Household names as Nike and Johnson & Johnson are apparently embarrassed by the dinosaur attitude of the nation’s largest commercial lobby group.

Johnson & Johnson sent a letter demanding that the Chamber to refrain from making comments on climate change unless they “reflect the full range of views, especially those of Chamber members advocating for congressional action.”

Nike has also been “vocal” with the Chamber’s leaders “about wanting them to take a more progressive stance on the issue of climate change.”

The response from the Chamber to these corporate heavyweights? Send a memo.

William Kovacs, the Chamber’s vice president for the environment has taken the bureaucratic low road, insisting that members are happy with the Chamber’s stone age climate policy and that “so far, no companies have filed a motion that they want the chamber to revisit it.”

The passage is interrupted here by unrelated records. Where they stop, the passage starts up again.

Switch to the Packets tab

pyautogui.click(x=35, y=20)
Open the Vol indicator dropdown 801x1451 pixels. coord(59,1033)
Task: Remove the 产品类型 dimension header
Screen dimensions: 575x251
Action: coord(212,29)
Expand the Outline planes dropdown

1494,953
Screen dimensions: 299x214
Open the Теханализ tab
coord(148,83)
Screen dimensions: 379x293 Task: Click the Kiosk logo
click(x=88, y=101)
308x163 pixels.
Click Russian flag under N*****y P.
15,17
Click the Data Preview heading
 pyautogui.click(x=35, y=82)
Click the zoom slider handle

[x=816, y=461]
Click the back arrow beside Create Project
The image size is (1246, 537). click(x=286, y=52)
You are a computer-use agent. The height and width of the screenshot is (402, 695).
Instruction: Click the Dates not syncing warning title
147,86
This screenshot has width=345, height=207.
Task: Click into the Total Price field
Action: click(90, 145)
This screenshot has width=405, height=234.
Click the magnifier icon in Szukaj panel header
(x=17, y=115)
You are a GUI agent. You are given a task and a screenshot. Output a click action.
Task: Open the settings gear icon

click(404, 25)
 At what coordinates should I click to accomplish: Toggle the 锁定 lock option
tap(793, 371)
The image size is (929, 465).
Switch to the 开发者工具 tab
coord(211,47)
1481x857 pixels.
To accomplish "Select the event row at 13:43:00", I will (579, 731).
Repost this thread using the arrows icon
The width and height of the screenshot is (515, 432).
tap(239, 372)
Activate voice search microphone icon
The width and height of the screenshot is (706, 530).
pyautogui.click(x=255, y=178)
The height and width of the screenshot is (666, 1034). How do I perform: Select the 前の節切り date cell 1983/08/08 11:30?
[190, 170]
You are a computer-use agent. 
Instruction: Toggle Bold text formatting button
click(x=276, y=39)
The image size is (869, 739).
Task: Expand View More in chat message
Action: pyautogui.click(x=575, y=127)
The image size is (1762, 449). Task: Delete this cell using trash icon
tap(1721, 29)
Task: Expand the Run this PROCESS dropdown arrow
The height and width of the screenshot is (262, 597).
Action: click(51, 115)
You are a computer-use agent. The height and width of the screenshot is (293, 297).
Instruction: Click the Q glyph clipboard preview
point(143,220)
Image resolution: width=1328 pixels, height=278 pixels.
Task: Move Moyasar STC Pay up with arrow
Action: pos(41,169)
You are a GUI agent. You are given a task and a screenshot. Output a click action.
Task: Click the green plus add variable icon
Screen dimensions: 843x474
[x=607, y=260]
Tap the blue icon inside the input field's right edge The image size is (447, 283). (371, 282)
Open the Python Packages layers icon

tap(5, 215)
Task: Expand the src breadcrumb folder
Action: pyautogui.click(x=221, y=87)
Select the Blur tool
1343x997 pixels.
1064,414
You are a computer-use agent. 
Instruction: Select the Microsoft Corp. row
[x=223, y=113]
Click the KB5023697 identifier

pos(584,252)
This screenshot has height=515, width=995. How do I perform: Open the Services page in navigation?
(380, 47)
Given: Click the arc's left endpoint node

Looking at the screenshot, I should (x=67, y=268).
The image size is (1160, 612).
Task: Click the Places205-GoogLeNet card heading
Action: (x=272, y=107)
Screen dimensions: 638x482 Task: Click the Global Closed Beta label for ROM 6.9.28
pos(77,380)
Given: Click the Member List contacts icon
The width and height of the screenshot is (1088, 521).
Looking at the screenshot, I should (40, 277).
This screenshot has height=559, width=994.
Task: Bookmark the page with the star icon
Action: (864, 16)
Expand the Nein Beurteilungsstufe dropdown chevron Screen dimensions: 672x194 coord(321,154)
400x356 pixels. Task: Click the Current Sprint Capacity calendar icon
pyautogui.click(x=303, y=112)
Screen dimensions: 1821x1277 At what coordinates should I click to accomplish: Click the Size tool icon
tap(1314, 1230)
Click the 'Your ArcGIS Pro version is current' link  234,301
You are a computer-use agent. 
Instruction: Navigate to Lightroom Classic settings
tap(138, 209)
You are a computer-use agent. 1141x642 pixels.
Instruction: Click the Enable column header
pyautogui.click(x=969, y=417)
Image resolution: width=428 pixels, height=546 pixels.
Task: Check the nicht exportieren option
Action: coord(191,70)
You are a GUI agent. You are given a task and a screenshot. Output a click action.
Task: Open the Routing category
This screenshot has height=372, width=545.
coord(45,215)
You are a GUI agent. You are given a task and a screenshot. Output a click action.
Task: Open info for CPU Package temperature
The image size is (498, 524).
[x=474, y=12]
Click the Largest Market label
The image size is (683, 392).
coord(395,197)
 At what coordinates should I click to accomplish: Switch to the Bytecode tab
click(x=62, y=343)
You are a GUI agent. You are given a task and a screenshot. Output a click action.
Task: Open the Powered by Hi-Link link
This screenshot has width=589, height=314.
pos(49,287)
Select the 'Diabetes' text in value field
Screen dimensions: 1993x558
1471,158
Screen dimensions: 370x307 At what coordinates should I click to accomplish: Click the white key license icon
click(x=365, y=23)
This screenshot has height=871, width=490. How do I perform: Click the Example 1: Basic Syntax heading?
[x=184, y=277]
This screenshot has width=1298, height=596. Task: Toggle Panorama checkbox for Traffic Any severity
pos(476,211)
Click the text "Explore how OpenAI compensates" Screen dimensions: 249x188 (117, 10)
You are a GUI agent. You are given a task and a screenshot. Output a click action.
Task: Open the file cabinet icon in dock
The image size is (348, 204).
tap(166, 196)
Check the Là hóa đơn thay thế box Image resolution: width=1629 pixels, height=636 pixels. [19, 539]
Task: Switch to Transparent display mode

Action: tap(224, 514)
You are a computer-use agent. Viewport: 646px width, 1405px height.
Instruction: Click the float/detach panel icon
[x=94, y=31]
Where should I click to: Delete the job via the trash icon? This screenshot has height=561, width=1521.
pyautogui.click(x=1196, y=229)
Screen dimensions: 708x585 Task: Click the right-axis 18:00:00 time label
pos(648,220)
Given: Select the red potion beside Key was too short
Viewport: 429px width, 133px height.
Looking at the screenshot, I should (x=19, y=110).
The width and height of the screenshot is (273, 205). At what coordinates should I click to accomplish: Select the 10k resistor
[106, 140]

In case prominent and progressive companies like Levi Strauss, Starbucks, Sun Microsystems, Timberland, eBay, Gap Inc., Seventh Generation and Symantec didn’t get the obvious brush off from Kovacs, he had this helpful advice for them:

Companies were told “in order to change the group’s policy, committee members would need to file a motion and wait 30 days for members to review the policy before voting on it.”

This officious doublespeak comes from the primary promoter of private enterprise efficiency that has devoted itself to deriding government paperwork and procedure.

Kovacs went on to claim “at the end of the debate, there were no members asking to change our policy.”

A senior executive with PNM Resources was not amused with this recounting of events. “In my opinion it is inaccurate to call it a debate, and it is especially inaccurate to say that there was no call for changes to the policy when there were a number of members who stated the chamber policy did not represent their corporate position and they were therefore interested in how to change that policy.”

Ouch.

The days of the Chamber being able to hammer the Hill on climate policy with a united front have clearly come and gone. Check out this notorious video they broadcast in opposition to draft climate legislation back in 2007.

It was this kind of political lifting power that struck fear in the hearts of many a legislator, making the US a leading resistor to moving the world towards a greener economy.

The Chamber has long been the one of most powerful and united political voices resisting a greener world. Not any more. Chamber chapters across the nation are assisting in demolishing this house of cards by hosting their own progressive climate policy events.